U.S. Department of Homeland Security – U.S. Citizenship and Immigration Services
- H-1B Reform. U.S. Citizenship and Immigration Services (USCIS) proposes to amend “the regulations relating to [the] ‘employer-employee relationship,’” “implement new requirements and guidelines for site visits,” “address ‘cap-gap’ issues,” “bolster the H-1B registration process to reduce the possibility of misuse and fraud in the H-1B registration system,” and “clarify the requirement that an amended or new petition be filed where there are material changes, including by streamlining notification requirements relating to certain worksite changes, among other provisions.” USCIS expects to release the proposal by May 2022.
EEOC Updates COVID-19 Guidance Relating to “Disability.” On December 14, the U.S. Equal Employment Opportunity Commission (EEOC) updated its COVID-19 guidance with new frequently asked questions (FAQs) to address circumstances in which COVID-19 may be a “disability” under Title I of the Americans with Disabilities Act (ADA).
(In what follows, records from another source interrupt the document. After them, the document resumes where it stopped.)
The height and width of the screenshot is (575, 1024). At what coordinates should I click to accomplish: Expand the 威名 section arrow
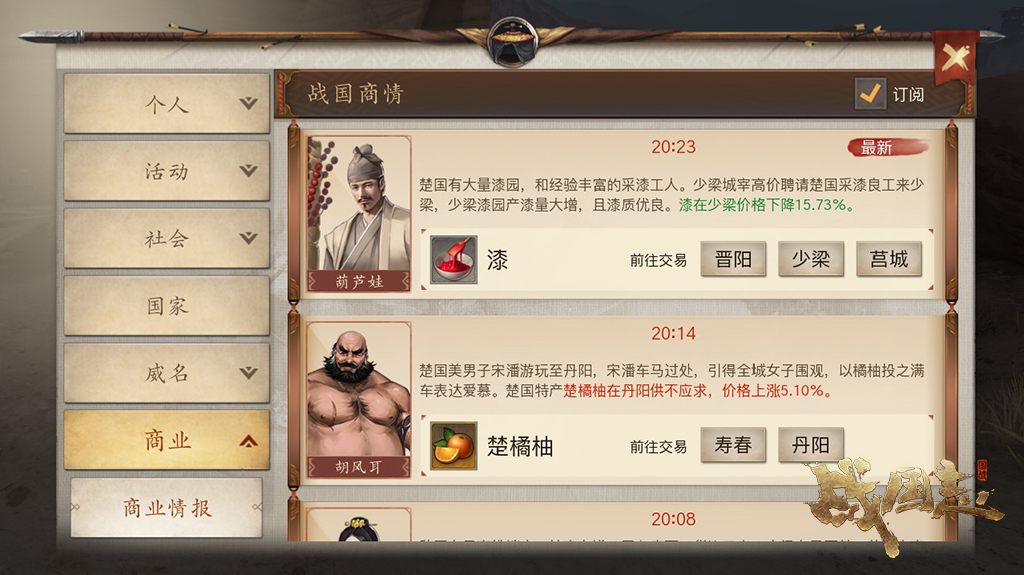(x=248, y=372)
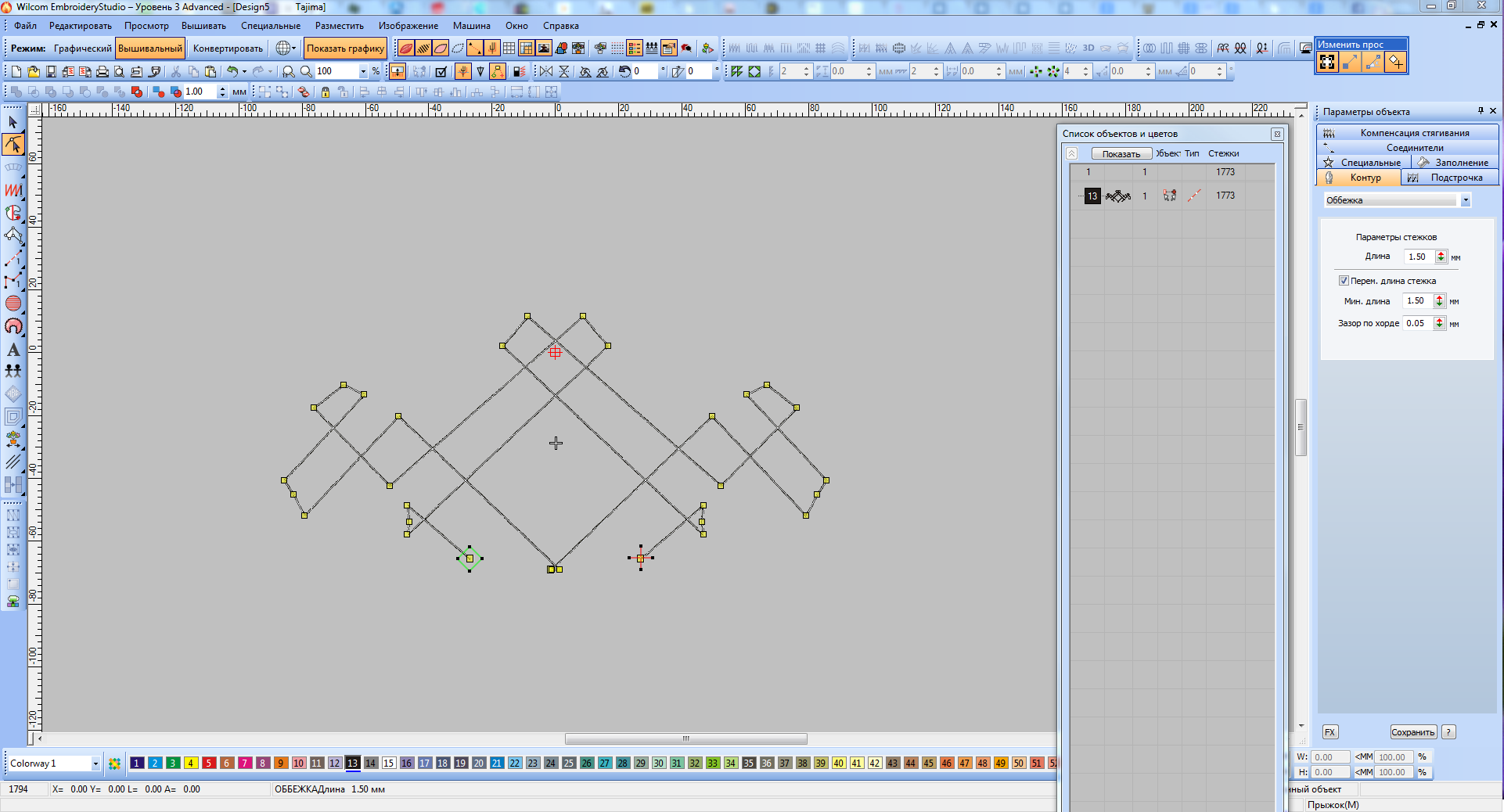The height and width of the screenshot is (812, 1504).
Task: Click the 'Показать' button in object list
Action: (1121, 154)
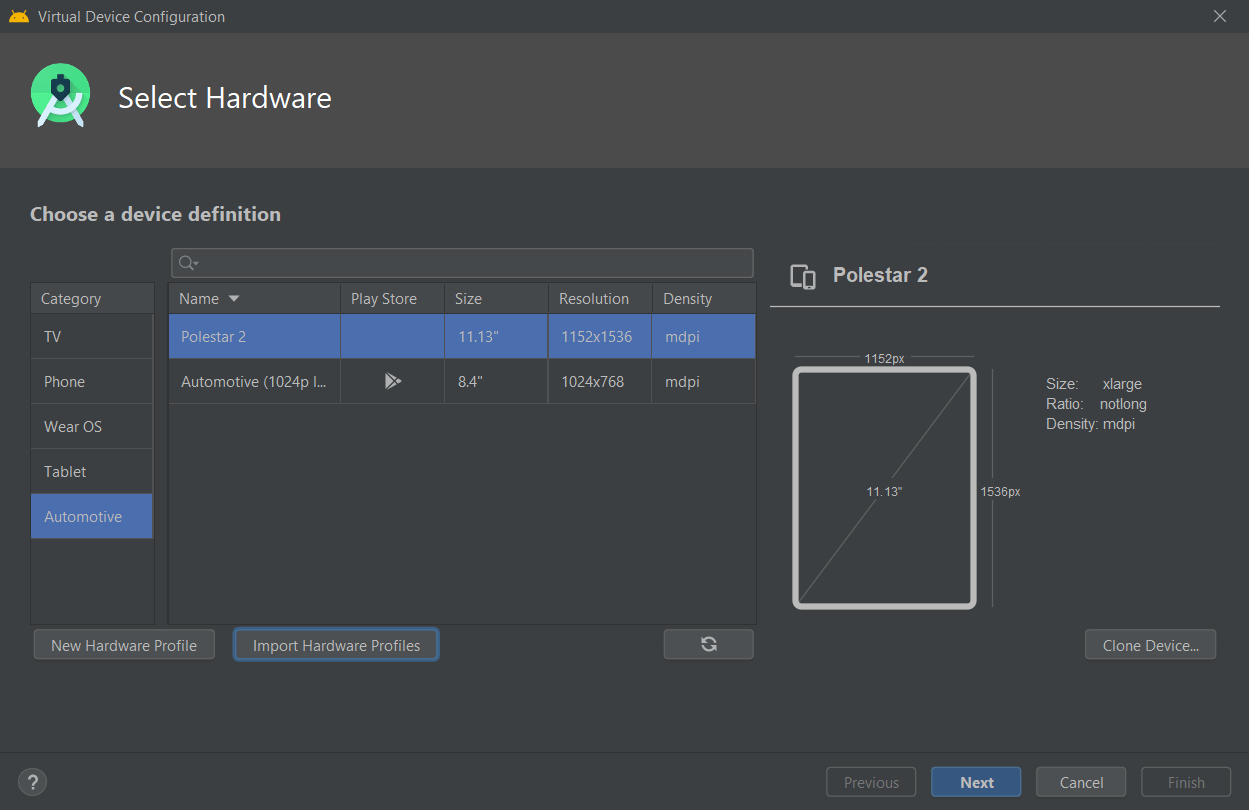Select the Phone category
The height and width of the screenshot is (810, 1249).
92,382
Highlights of the guidance include the following:
- “[D]epending on the specific facts involved in a particular employee’s medical condition, an individual with COVID-19 might have an actual disability.”
- The guidance distinguishes mild, temporary COVID-19–related conditions (such as sore throat, fever, or headaches that last a few weeks) from COVID-19 symptoms that substantially limit a major life activity (such as “heart palpitations, chest pain, shortness of breath, and related effects due to the virus that last, or are expected to last, for several months”) and that may constitute a disability under the ADA.
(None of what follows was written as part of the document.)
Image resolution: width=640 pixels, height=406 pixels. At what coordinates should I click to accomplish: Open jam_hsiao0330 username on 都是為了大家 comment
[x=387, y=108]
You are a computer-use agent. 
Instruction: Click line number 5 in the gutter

- “Determining whether a specific employee’s COVID-19 is an actual disability always requires an individualized assessment, and such assessments cannot be made categorically.”
NLRB Extends “Consequential Damages” Deadline. The NLRB extended the deadline for stakeholders to submit comments in response to the issue of whether the Board should award consequential damages as a remedy for unlawful layoffs or terminations. The Buzz previously wrote about the case. Interested stakeholders now have until January 10, 2022, to file briefs with the Board on the matter.
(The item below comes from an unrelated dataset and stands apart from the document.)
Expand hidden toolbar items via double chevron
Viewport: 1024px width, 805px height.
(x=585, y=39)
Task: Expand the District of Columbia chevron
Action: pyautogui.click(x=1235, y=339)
Open House. On December 16, 1857, the House of Representatives met for the first time in its newly constructed chamber—the same chamber it meets in currently. Construction on both wings of the U.S. Capitol began in 1851 in order to accommodate the growing number of representatives and to improve ventilation and acoustics. Unfortunately for the 35th Congress, the new accommodations did nothing to soothe the growing political tensions that would eventually result in civil war just a few years later. In fact, just several weeks after the opening of the new chamber, a brawl broke out in the House over a debate regarding the entry of Kansas into the Union. More than 30 members participated in the fisticuffs, and the melee only ended when two Republicans from Wisconsin—John “Bowie Knife” Potter and Cadwallader Washburn—tore off Mississippi Democrat William Barksdale’s hairpiece. The incident serves as a reminder that a bad as our current political climate may be, it has always been challenging.